Une quantité folle de pièces en argents a été découverte en Bourgogne ces derniers jours... non pas par des archéologues, mais par des enquêteurs de la gendarmerie. Au terme d'une enquête peu ordinaire, ils ont mis la main sur un groupe de chercheurs de métaux décidés à se faire de l'argent.

L'affaire remonte à la fin de l'année 2013 : un courrier de la Direction Régionale des Affaires Culturelles alerte la justice dijonnaise à propos d'une page sur le réseau social Facebook. Des internautes se vantent de faire de jolies découvertes archéologiques et d'échapper aux forces de l'ordre. Sur la toile, certaines personnes semblent mettre en relation chercheurs et acheteurs. Six personnes sont interpellées dans le cadre d'une enquête menée par la Section de recherches de la gendarmerie de Dijon et l'Office Central de lutte contre le trafic des biens culturels.
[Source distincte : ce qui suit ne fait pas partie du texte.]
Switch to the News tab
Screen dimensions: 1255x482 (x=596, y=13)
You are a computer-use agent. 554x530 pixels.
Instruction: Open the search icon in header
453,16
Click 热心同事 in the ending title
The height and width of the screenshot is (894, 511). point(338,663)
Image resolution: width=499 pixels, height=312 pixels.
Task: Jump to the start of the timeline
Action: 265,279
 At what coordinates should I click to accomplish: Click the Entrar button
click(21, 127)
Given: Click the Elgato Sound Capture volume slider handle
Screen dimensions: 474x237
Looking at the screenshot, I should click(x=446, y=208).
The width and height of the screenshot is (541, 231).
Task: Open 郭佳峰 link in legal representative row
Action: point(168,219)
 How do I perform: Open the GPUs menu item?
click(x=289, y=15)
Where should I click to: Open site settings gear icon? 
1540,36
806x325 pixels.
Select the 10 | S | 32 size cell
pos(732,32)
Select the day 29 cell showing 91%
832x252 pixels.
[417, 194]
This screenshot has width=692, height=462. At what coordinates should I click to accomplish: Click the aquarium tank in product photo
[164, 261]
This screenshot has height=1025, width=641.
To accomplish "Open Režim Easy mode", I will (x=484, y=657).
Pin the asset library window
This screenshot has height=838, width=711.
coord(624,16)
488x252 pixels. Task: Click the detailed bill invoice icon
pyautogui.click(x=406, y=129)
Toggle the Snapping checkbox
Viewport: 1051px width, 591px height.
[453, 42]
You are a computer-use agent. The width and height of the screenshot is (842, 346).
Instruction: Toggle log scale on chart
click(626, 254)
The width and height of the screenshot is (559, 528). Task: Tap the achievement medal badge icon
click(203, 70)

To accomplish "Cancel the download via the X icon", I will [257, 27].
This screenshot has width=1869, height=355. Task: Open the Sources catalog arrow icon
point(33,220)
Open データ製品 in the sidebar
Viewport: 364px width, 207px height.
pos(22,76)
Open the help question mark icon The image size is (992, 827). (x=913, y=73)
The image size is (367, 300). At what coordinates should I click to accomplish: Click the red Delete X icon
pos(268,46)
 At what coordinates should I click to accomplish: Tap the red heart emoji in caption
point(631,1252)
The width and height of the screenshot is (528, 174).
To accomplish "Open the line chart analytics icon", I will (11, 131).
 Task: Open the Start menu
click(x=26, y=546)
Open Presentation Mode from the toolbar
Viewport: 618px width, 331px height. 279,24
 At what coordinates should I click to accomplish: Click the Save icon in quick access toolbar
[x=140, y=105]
Ces personnes viennent des quatre coins de France : Côte-d'Or, Puy de Dome, Dordogne et Pas-de-Calais.

Rien à voir avec le promeneur lambda

L'enquête se resserre début mars après l'audition d'un chercheur bourguignon. Il indique aux enquêteurs avoir découvert en octobre 2012 une grande quantité de pièces en argent sur la commune de Laignes, dans le nord de la Côte-d'Or, dans un champ. Ces pièces sont de la monnaie gauloise. Il y en a près de deux mille. Ce qui pose problème ? Avoir fait des fouilles sans l'accord du propriétaire de ce terrain et de nuit. Des acts "réfléchis et organisés" pour la procureur de la République de Dijon, Marie-Christine Tarrare, bien loin du "promeneur moyen qui regarde s'il ne va pas trouver quelque chose en partant à l'aventure" .

Gaulois SON

Ces gens-là ont des profils très variés : boucher, marbrier, vendeur de meuble, âgés de 25 à 50 ans. L'acheteur, lui-aussi interpellé, habite à Dijon. Il devra s'expliquer devant la justice le mois prochain. L'affaire implique une dizaine de personnes . Les chercheurs ont expliqué aux enquêteurs "grattouiller à la surface" , mais le lieutenant-colonel Dominique Lambert de la gendarmerie est certain qu'ils "travaillaient masqués et cachés pour ne pas se faire prendre, car ils connaissaient très bien la législation et se savaient dans l'illégalité" .

Jules Cesar sans doute à l'origine

La valeur de ces pièces en argent est encore difficile à estimer, mais selon Michel Prestrot de la Direction Régionale des Affaires Culturelles, elle serait de "plusieurs centaines de milliers d'euros" . Car ces pièces auraient été édité par Jules Cesar pour remercier les mercenaires gaulois à ses côtés pendant le siège d'Alésia . Chose rare ? La quantité : "on a de temps en temps en fouille, quarante ou cinquante pièces sur un site, mais pas un tel nombre dans un tel endroit, qui plus est des pièces en argent, car les gaulois font plutôt de la pièce en bronze" .

Les peines peuvent aller jusqu'à sept ans de prison et 100 000€ d’amende.